(Saved entries)
Content starts

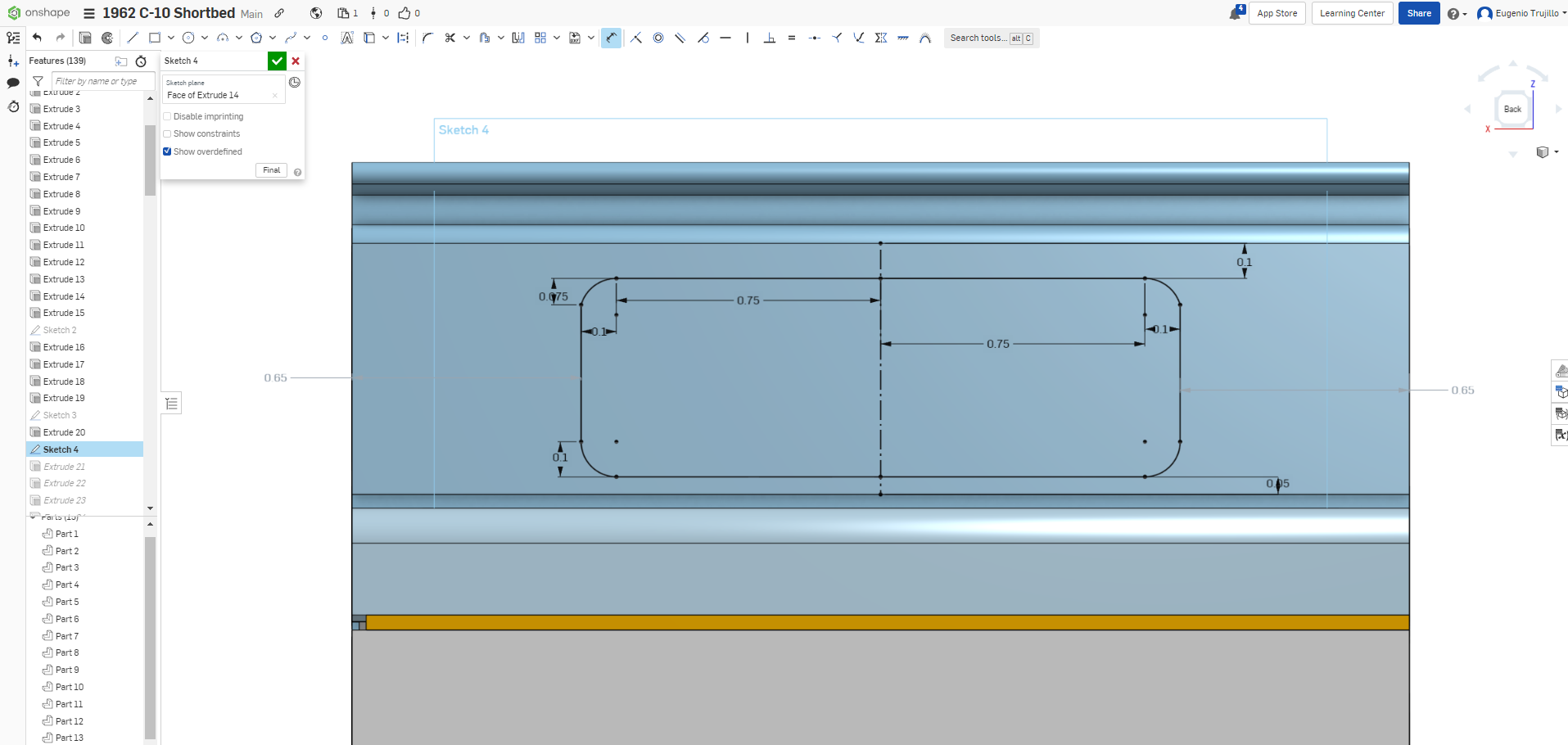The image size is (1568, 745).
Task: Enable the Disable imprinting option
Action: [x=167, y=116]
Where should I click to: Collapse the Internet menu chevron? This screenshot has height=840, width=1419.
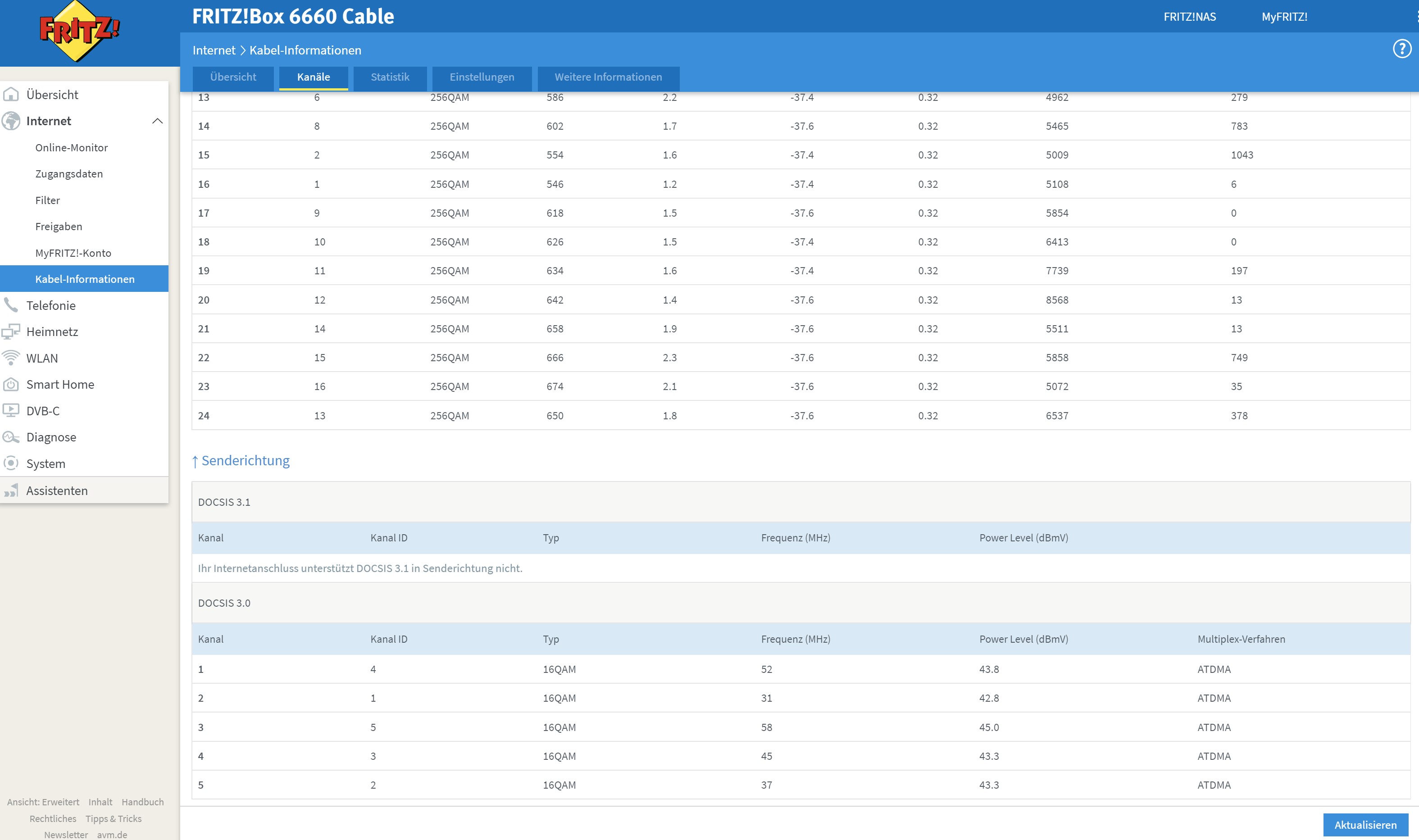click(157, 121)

Content ends

# [Assignment]
Where the line containing "Where should I" appears, begin copying there and continue exactly through the final line of the records; both end lines belong in the copy, pictures do not.

# [Task solution]
Where should I click to: Collapse the Internet menu chevron? This screenshot has height=840, width=1419.
click(157, 121)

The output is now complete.